Summary: Actions Against COVID-19
· Since the onset of this crisis and the resultant market turbulence, RECI has moved to take the following measures:
- An evaluation of each of its positions in light of the likely long term impact of the crisis on operating models and valuations and hence recovery prospects for the individual positions. The output of this analysis was to write down the value of just two of its mezzanine positions. These impairments are not realised losses, but provisions for potential losses recognised today.
- Engaged positively with every one of its borrower counterparts to put in place mitigation and de-risking strategies for the long term.
- Improved the resilience and flexibility of the Company by increasing its cash balances and reducing its net leverage to just 1.06x as at 30 April 2020. This was achieved by a combination of repayments of loans as well as sales of select liquid bonds, raising £24.3m. The net realised loss from the latter was limited to 2.1 pence per Ordinary Share.
- Performed a granular analysis of the future liquidity profile of the Company. A detailed cashflow profile of each investment was completed, incorporating the probability of likely delays to repayments (and additional cash needs).

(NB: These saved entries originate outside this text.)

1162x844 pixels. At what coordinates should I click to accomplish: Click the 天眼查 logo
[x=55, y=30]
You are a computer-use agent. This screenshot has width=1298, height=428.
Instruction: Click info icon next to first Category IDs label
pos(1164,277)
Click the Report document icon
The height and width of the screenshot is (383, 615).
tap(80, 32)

- Withdrew from progressing on its significant pipeline of senior loans to refocus on new investment targets with more attractive risk and return characteristics.
Summary: Positioned to Capitalise on Opportunities
· Since 29 February, RECI's NAV has declined by 16.2 p per share. The majority of this reduction comprises the un-realised mark to market decline on its bond portfolio (8.9 p), the fair value adjustment on its mezzanine loans (6.2p) with just 2.1p being the realised loss on sales made.
· Despite the NAV decline, RECI is well positioned to address future market uncertainty, with a strong portfolio profile and modest leverage comprising:
- Senior loans and bonds account for 76% of its NAV
- The WA LTV of its book is 64.1%
- The portfolio is concentrated on credits to large institutional borrowers
- Its balance sheet leverage as at 30 April 2020 is 1.15x gross (1.06x net of cash held)
- It retains cash on balance sheet of £31.3m
• The Company has good visibility on its liquidity and income profile for the year and is able to bring forward the declaration of the dividend of 3p per ordinary share announced on 15 May 2020.
• The portfolio construction and approach since 2016, combined with recent work to strengthen the Company with the onset of COVID-19, has positioned the Company to take advantage of a new pipeline of opportunities:
- The new pipeline being developed by RECI now comprises 3 senior loans with Loan to Costs (LTC) in the range of 50% - 70%, to institutional borrowers. The rates of return being charged are 2% - 3% higher than achievable just 2 months ago.
- The opportunities in CMBS bonds are likely to become particularly attractive and abundant as rating downgrades and liquidity needs bring forward further bouts of financial market stress.
- RECI will selectively, and gradually, seize these opportunities over time to further strengthen its income and NAV growth profile.
• RECI has benefited from prior periods of economic crises by virtue of its flexible approach to real estate credit. It is capable of addressing the dislocations in liquid bond markets (where the distress is becoming especially acute now) to the provision of loan capital to institutional borrowers and projects desperately in need of expert financing solutions.